Redakteur
24. August 1976
Bremen
verheiratet
Äsche, Bach-, Regenbogen- und Meerforelle, Hecht und Zander
ganz Skandinavien
Angeln, Reisen, Fotografieren, Fliegenbinden

 

Ein Goldfisch an der Leine
Die Goldfische in Nachbars-Teich faszinierten mich kurz nachdem ich der Windel entsprungen war. Die Fang-Versuche mit der Hand waren erfolgreich, aber nicht befriedigend. Also folgte der erste Ansitz mit Sicherheitsnadel oder krummen Nägeln an Paketband und Bambusrute geknotet. Die Angst unserer Nachbarin, das "Theo" oder "Berta" in meiner Pfanne landen könnten, scheiterte an „Hakengröße“ im Verhältnis zum Fischmaul. Es folgten viele Schneidertage. Dann stand mit sieben Jahren eine Reise in die Bretagne an. Im Hafen von Sant Malo lernte ich Simon aus England kennen, der täglich den Fischbedarf einer Kleinfamilie fing. Ich hingegen hätte von meinen Fang-Erfolgen noch nicht einmal mich ernähren können. Mit meinem Angel-Set aus dem Hafenladen lief's nicht gut. Seine Ausrüstung kam mir irgendwie bekannt vor: Bambusrute,…! Ja, es ging sogar soweit, dass sich Unbekannte ein Herz nahmen und meinen Eimer mit Fischen füllten! Nach drei Wochen erfolgloser Angelversuche verlor ich für drei Jahre meine Angel aus den Augen.
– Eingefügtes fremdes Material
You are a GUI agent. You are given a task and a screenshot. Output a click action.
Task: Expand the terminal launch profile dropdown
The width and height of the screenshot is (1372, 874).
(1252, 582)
Dann kam in der sechsten Klasse der entscheidende Vorschlag eines Schulfreundes: „Samstag ins Angelzentrum?“ Klar! Ich sehe noch heute die Pose an der Rute aus der Bretagne untergehen. Elmar ElfersMit dem Anhieb verlor ich meine anglerische Jungfräulichkeit. Meine erste Forelle wanderte in den Kescher, den Eimer und später in meinen Magen. Ich war mit dem Angelvirus infiziert.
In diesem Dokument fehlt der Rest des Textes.